Well, yesterday was a strange day. I took the bull by the horns and went round the house and gathered up all h's stuff and separated it from mine. Then I piled it all into the cupboard in the spare room so I no longer have to look at any of it - not that I really did before. However now I can shut the door and it doesn't have to be touched again until it finally all goes.

It was a bit sad - although I still can't cry for some reason. I just realised how before he left he was really making this his home (well till about a month before). He was sorting all his trains and his magazines and stuff into boxes and getting ready to start his model railway. Of course there were all the memories we shared together which made me sad.

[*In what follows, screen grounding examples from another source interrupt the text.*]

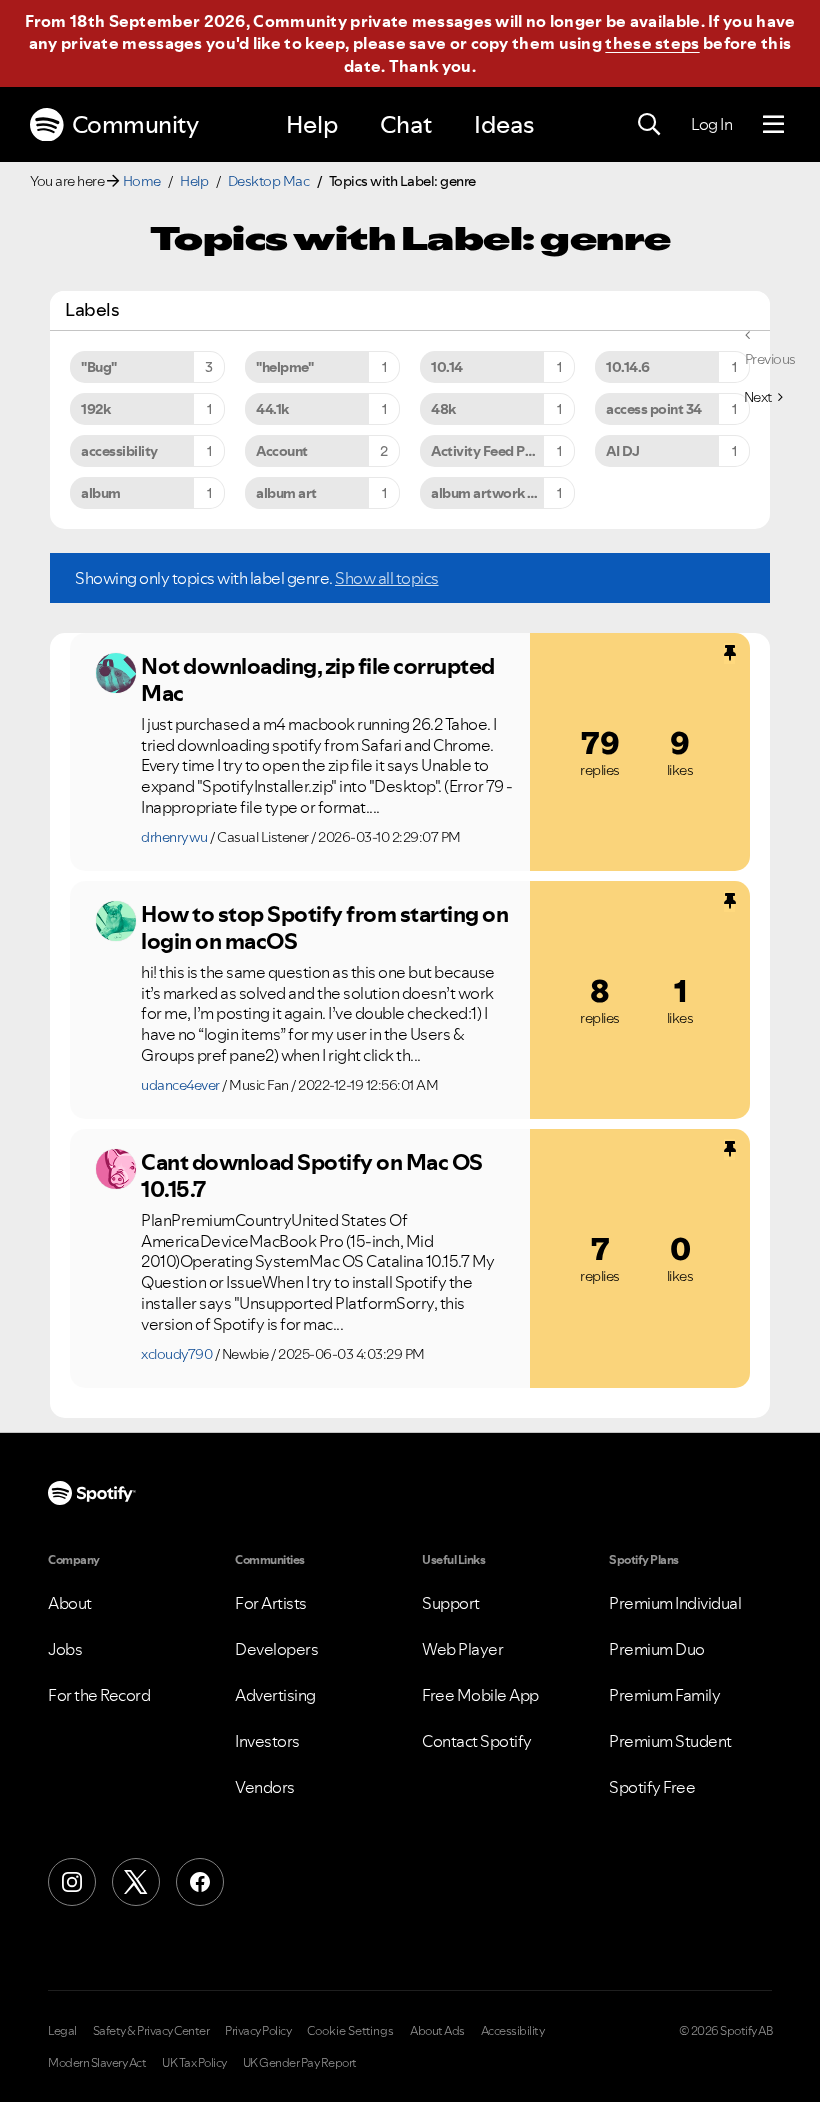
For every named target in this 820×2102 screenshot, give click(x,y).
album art (286, 493)
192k (95, 409)
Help (312, 124)
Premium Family (664, 1695)
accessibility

I still can't believe he threw a 7 year relationship inc. an 18 month marriage away for a fling that at that point had lasted a month - I suppose that I know of but I my gut tells me that is true. Especially after all we had been through together with the illness. It was funny because I remembered something he had said just after he had left and it made me realise that he hadn't really planned to leave at all - he just suddenly made the decision and did it.

I know I shouldn't dwell. I suppose it was seeing all the stuff that made me sad. I just can't believe that he threw everything away the first time we even had vague problems and chose another woman.

Well, it is done now. I have to believe it because it is the reality. It is just very sad and hurtful.

On the plus side I found some cool stuff that was mine!